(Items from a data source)

● ● ● ● ●

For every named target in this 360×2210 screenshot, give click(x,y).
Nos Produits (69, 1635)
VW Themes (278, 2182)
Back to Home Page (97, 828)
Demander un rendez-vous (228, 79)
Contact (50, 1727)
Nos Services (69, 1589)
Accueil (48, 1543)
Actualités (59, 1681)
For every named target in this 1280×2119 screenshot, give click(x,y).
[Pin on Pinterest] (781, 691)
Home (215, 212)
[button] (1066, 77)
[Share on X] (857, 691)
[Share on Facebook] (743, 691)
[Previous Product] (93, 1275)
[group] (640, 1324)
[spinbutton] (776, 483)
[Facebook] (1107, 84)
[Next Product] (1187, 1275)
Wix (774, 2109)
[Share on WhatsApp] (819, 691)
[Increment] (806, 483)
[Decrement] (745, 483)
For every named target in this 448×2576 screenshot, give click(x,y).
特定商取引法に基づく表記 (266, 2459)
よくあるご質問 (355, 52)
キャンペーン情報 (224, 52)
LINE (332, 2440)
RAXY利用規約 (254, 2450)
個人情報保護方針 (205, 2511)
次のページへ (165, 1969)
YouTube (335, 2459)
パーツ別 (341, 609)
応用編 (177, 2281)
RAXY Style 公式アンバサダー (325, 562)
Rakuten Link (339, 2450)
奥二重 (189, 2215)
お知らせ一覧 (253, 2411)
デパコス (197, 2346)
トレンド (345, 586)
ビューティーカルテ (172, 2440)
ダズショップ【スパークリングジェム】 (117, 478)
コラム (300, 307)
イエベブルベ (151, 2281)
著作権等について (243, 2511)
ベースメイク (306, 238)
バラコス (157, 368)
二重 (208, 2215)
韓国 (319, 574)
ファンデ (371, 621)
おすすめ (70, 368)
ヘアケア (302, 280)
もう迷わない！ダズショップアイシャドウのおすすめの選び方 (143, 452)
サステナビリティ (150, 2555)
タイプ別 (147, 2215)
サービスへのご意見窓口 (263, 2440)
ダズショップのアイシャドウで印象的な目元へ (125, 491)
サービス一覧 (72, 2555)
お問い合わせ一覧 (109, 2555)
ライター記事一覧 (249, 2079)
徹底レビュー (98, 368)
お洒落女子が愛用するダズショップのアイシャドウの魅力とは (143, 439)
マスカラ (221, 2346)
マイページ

● ● ● ● ●

• [What this task involves] Lines holding the word "Share" are the answer; copy each one from the records above.

• [Problem solution]
[Share on X] (857, 691)
[Share on Facebook] (743, 691)
[Share on WhatsApp] (819, 691)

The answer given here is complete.